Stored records
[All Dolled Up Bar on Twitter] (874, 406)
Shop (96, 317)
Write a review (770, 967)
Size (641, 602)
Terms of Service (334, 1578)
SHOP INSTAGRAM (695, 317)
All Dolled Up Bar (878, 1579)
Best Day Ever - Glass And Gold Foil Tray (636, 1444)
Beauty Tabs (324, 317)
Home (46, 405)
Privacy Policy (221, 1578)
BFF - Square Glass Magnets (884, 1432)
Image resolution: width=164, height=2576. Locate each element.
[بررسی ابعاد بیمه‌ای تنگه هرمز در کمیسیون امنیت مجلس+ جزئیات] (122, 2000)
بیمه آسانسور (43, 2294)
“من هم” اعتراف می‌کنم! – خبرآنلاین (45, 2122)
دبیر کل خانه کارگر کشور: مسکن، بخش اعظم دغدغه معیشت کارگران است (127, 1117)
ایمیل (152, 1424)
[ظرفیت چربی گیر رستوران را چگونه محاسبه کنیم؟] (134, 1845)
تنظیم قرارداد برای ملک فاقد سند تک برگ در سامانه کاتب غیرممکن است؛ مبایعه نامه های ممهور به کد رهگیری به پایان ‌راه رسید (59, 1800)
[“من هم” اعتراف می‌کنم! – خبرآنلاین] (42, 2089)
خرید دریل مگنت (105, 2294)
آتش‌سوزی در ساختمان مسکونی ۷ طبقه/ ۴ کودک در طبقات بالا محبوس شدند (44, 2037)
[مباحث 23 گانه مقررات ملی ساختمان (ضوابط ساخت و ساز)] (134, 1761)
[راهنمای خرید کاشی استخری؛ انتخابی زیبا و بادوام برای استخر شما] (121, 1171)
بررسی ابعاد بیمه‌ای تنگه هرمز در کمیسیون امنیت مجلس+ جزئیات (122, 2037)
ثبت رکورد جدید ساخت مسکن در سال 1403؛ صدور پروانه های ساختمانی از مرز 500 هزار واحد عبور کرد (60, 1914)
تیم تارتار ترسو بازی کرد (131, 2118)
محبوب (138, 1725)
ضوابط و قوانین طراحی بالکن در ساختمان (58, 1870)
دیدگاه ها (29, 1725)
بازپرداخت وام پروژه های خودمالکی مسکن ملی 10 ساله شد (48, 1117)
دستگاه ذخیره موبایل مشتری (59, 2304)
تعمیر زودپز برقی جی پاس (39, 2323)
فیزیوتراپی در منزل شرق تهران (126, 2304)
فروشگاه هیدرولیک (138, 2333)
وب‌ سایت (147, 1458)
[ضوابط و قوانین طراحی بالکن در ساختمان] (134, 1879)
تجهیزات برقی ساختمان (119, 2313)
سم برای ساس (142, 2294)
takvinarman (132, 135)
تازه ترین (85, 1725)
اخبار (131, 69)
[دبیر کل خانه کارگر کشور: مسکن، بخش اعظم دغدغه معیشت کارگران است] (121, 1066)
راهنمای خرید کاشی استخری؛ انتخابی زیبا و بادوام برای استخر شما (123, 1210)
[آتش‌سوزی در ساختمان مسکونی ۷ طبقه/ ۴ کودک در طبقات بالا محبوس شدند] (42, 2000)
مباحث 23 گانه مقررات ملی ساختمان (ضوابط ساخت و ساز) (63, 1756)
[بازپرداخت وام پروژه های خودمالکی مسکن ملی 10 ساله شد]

** Task prompt **
For each line in the records that contains the word "ضوابط", make a copy.

** Output of the exercise **
[مباحث 23 گانه مقررات ملی ساختمان (ضوابط ساخت و ساز)] (134, 1761)
ضوابط و قوانین طراحی بالکن در ساختمان (58, 1870)
[ضوابط و قوانین طراحی بالکن در ساختمان] (134, 1879)
مباحث 23 گانه مقررات ملی ساختمان (ضوابط ساخت و ساز) (63, 1756)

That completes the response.